Five minutes later they came for her. A parachutist descending on the complex would not be ignored. She checked again that her suit contained no markings. She had no weapon, food or spare clothing. If Michaels was correct, Hartfield would arrive at the same place in twenty minutes’ time.

She fantasised that she would hide nearby and tackle him. She would destroy his notes on the nanotechnology, allow him to be captured, and make good her own escape. But she was destined to write a message for her future self, place it under a rock outside Proctor’s laboratory, and write another message on the nearby wall.

So the guards came. She smiled. They ignored her German ramblings.

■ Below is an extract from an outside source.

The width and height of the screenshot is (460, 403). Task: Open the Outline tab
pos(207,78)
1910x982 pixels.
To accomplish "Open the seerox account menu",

They took her downhill towards the River Almond and up again, past the tennis courts she and Scottie had seen, to the front entrance of the hotel. Again she felt the gravel crunch under her feet; again she smelled the pine. The hotel loomed. The east and west wings were welcoming arms, but Saskia had not felt welcome on her first visit and she certainly didn’t now. An unarmed guard walked alongside while three others walked ten paces behind. There were no blind spots, no escape.

Again she walked past the statue of Prometheus. It was running. She thought of him chained to a rock, punished by Zeus, but now the thought was the key to a room that was already unlocked. It had no power.